■ Provided entries ■
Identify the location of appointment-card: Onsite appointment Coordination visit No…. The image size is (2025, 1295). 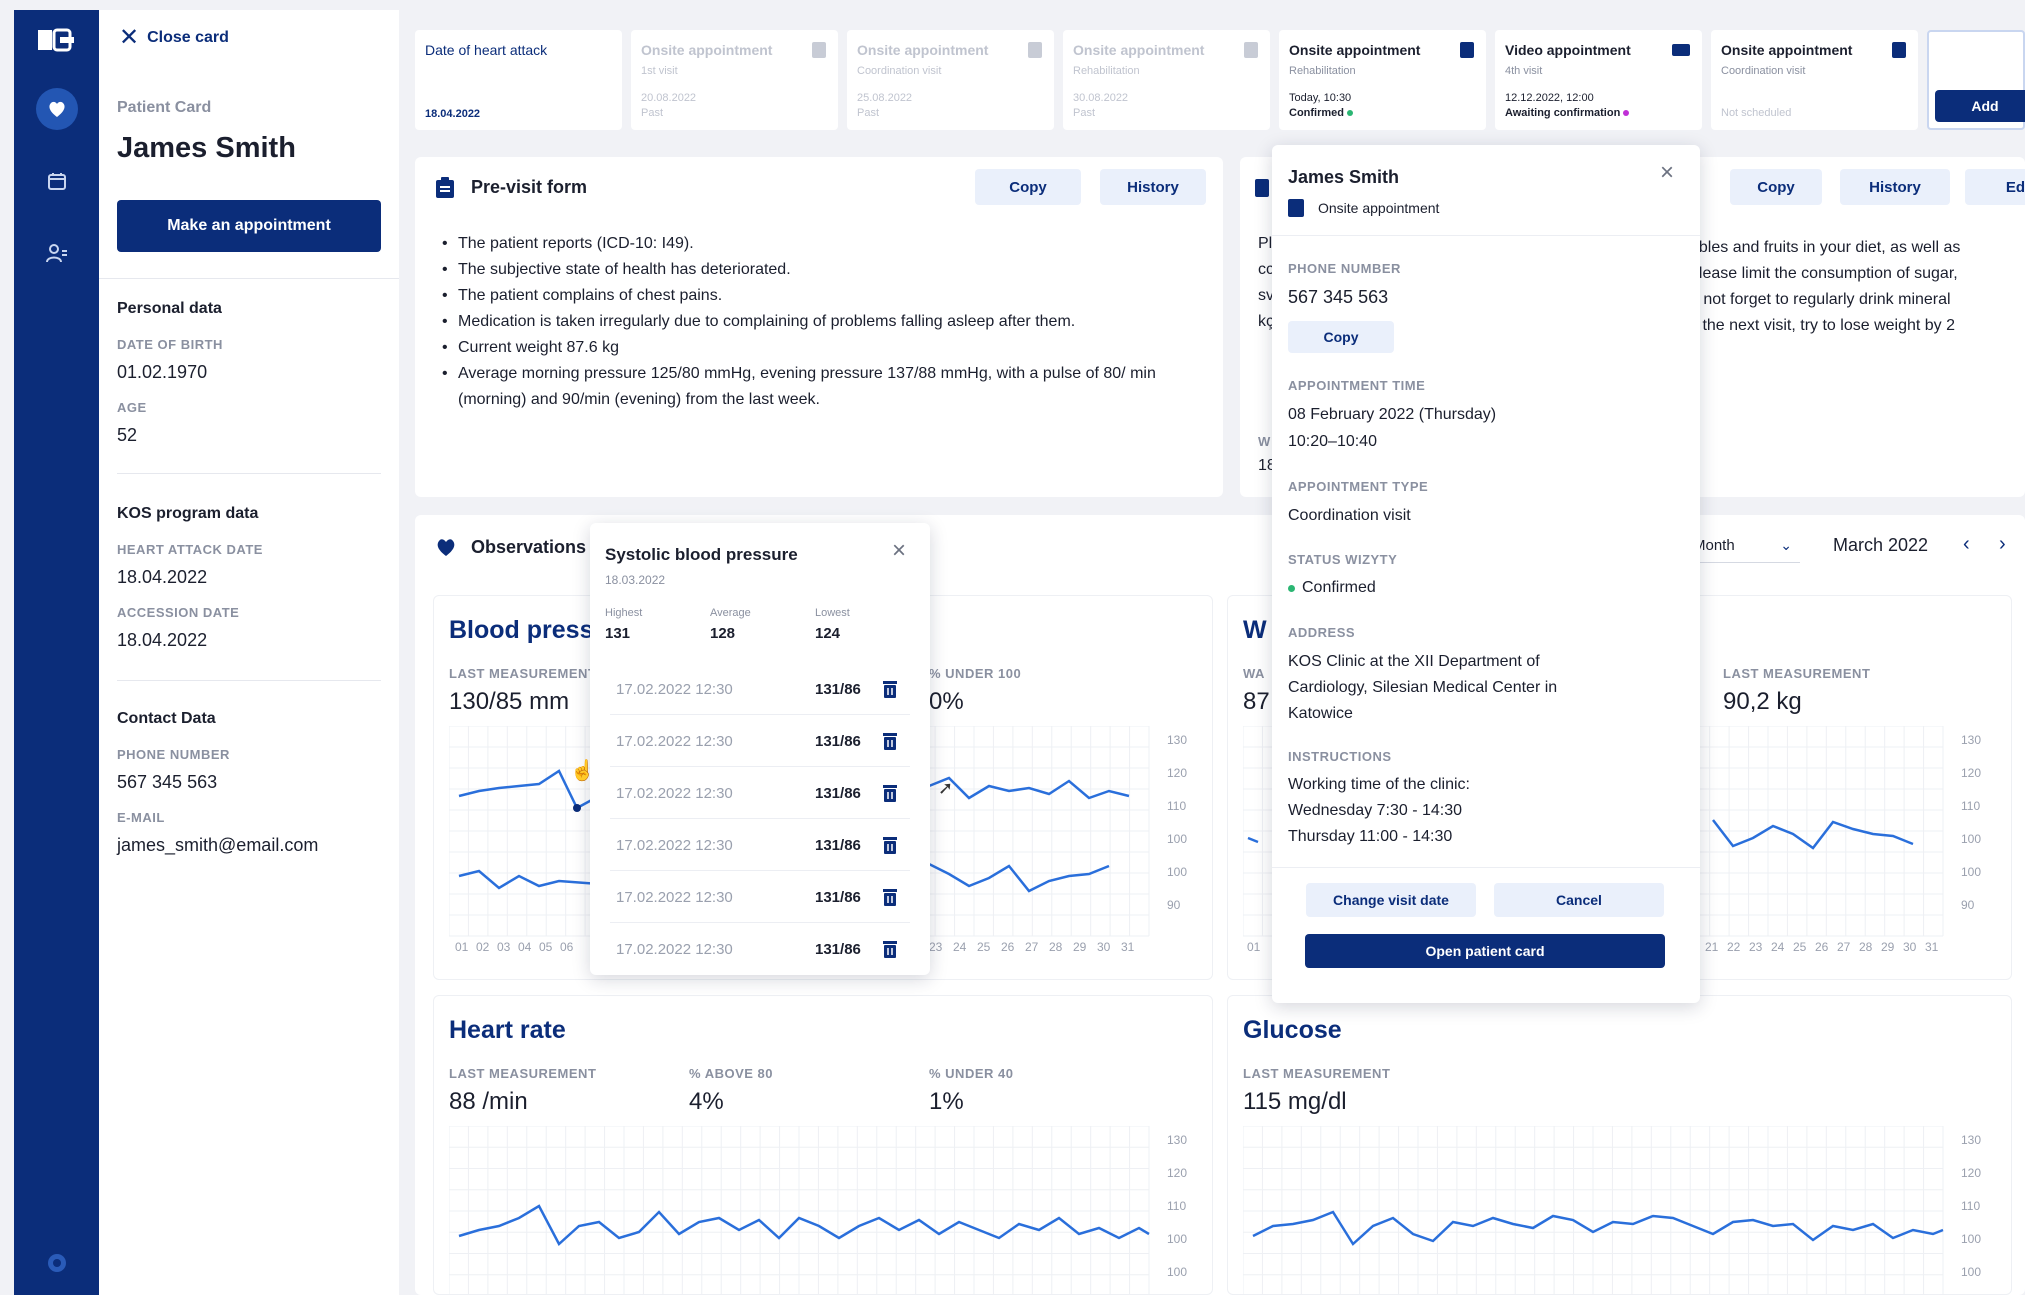
(1814, 80).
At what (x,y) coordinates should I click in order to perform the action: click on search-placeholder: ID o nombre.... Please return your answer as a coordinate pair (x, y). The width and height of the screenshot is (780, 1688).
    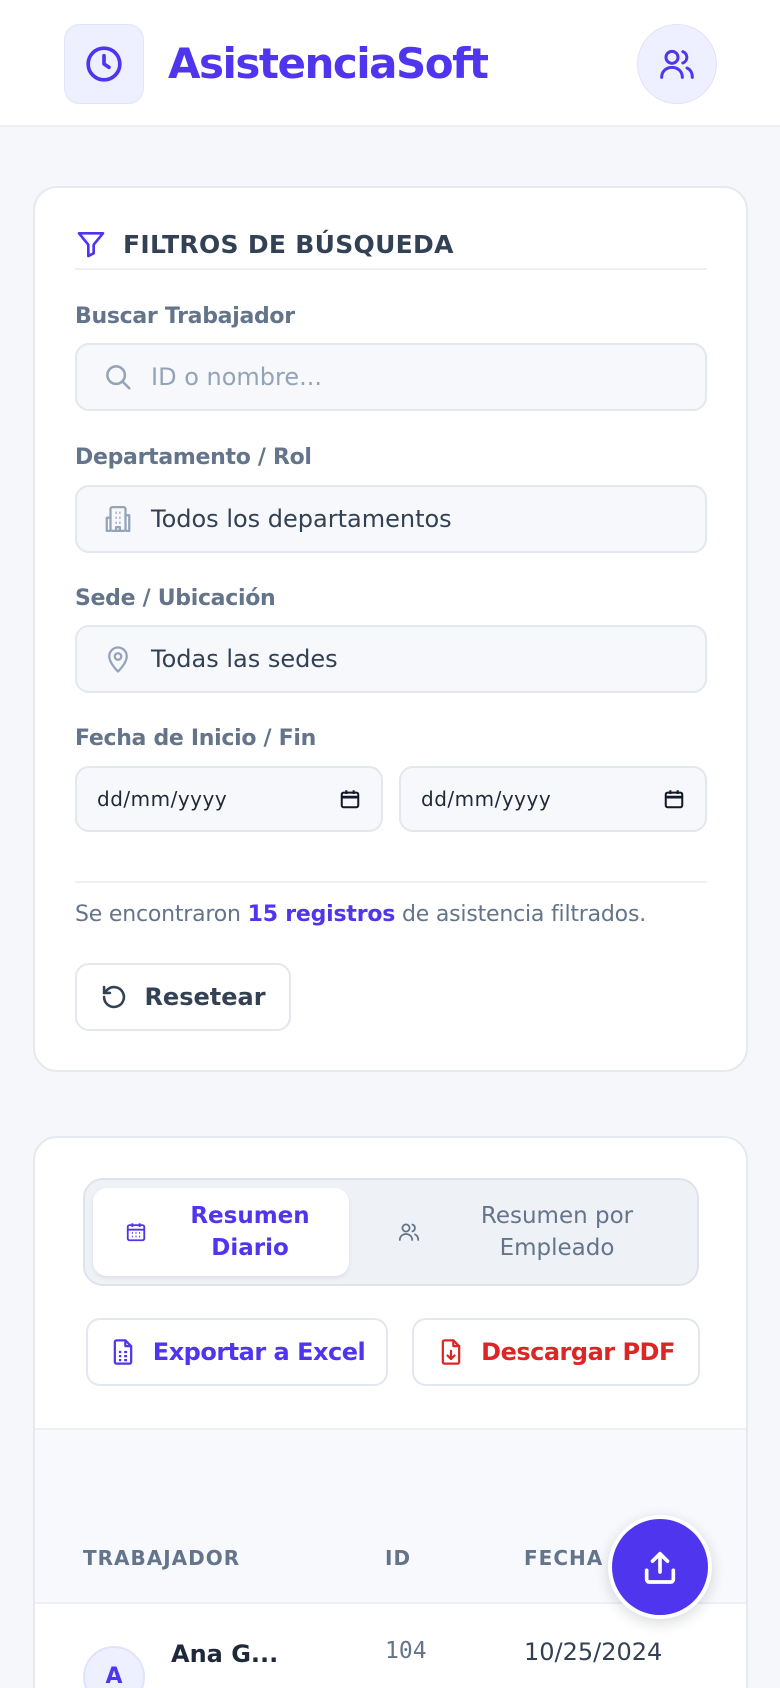
    Looking at the image, I should click on (236, 377).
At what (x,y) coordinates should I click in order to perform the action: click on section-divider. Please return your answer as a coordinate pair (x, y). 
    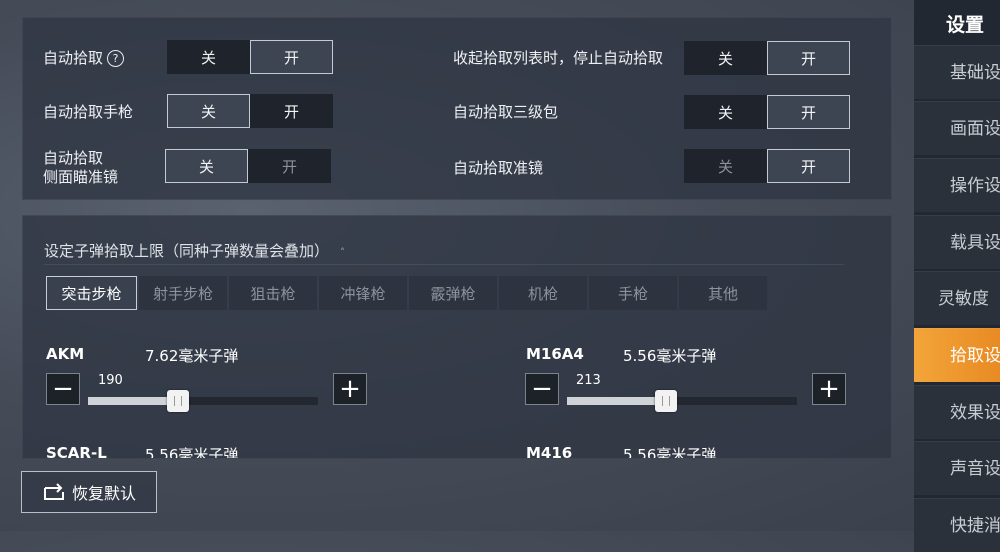
    Looking at the image, I should click on (444, 264).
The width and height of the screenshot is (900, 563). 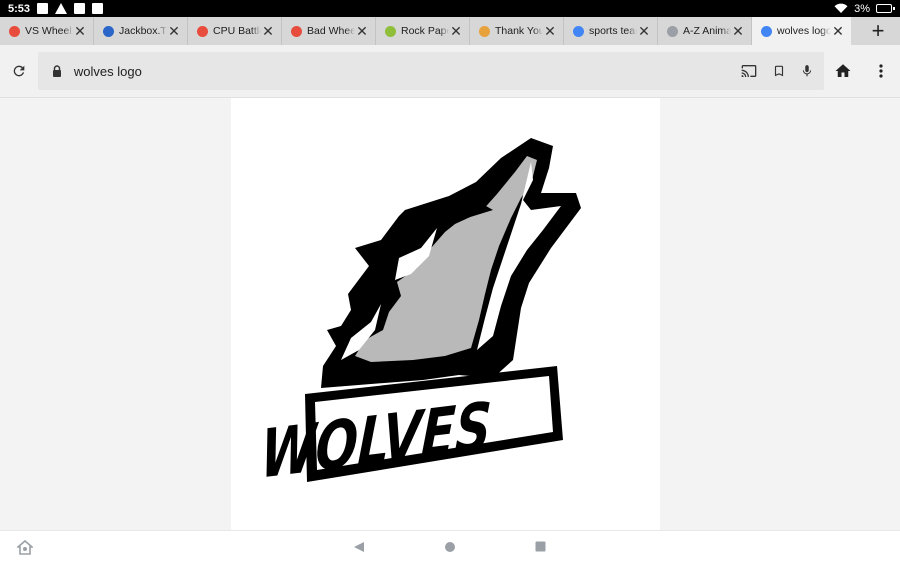 I want to click on tab-1: Jackbox.TV✕, so click(x=141, y=31).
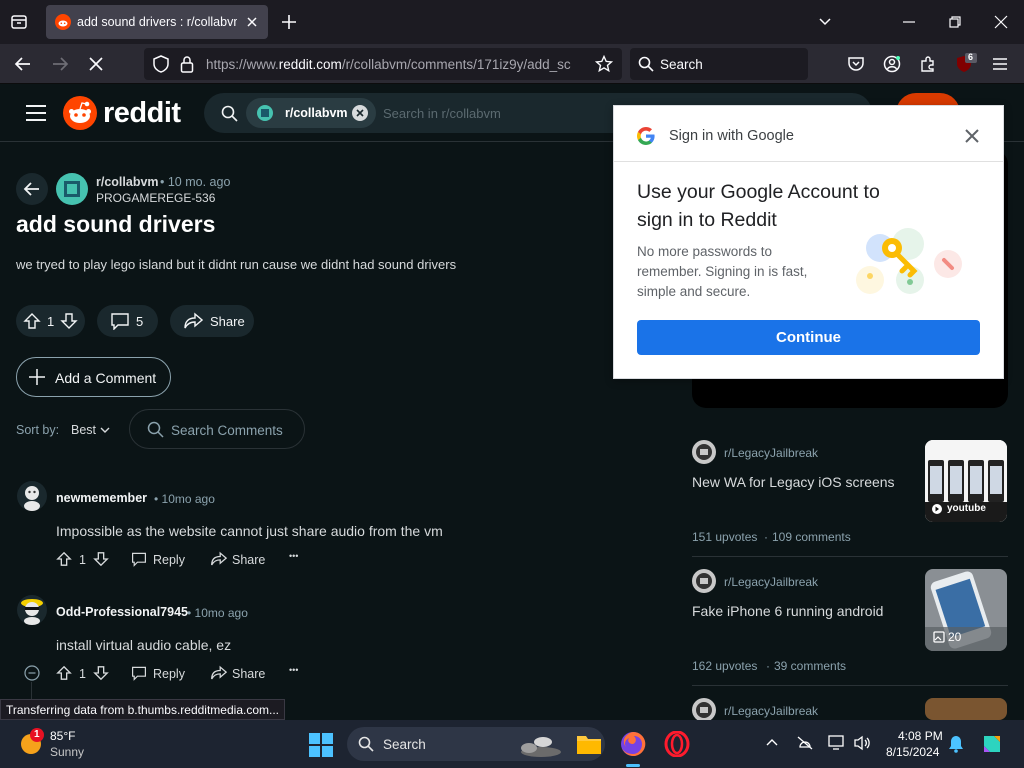 The image size is (1024, 768). Describe the element at coordinates (142, 114) in the screenshot. I see `reddit-wordmark: reddit` at that location.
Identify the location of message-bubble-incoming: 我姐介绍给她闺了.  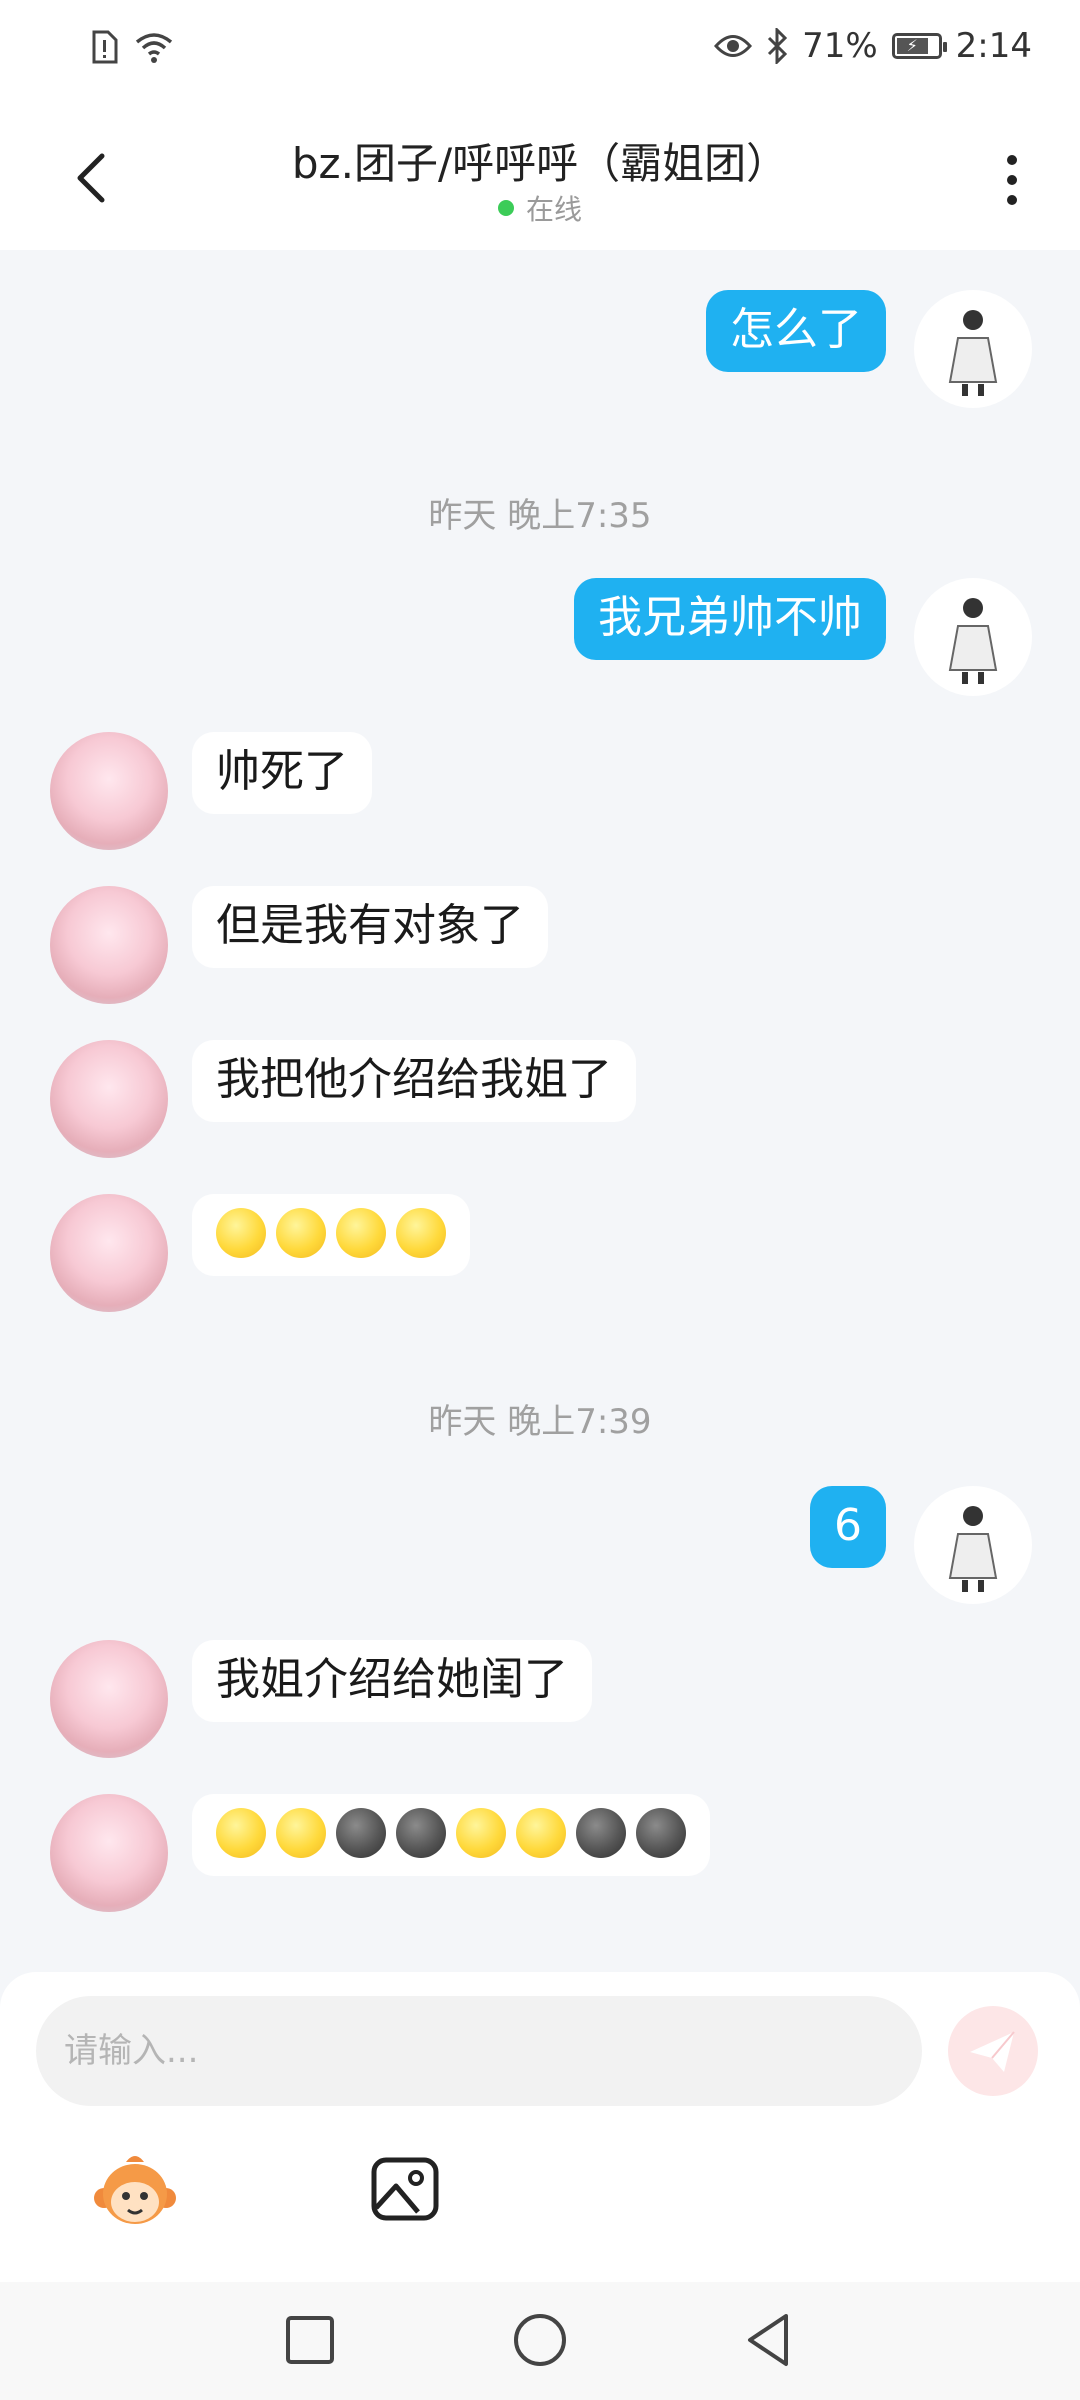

■ Exercise requirements ■
Could you transcribe everything from the start of the listing above down through the line containing "Looking at the image, I should click on (236, 377).", that line included, leaving out the pictures?

■ Answer for this exercise ■
Identify the location of appointment-card: Onsite appointment Coordination visit No…. The image size is (2025, 1295). 
(1814, 80).
At what (x,y) coordinates should I click in order to perform the action: click on search-placeholder: ID o nombre.... Please return your answer as a coordinate pair (x, y). The width and height of the screenshot is (780, 1688).
    Looking at the image, I should click on (236, 377).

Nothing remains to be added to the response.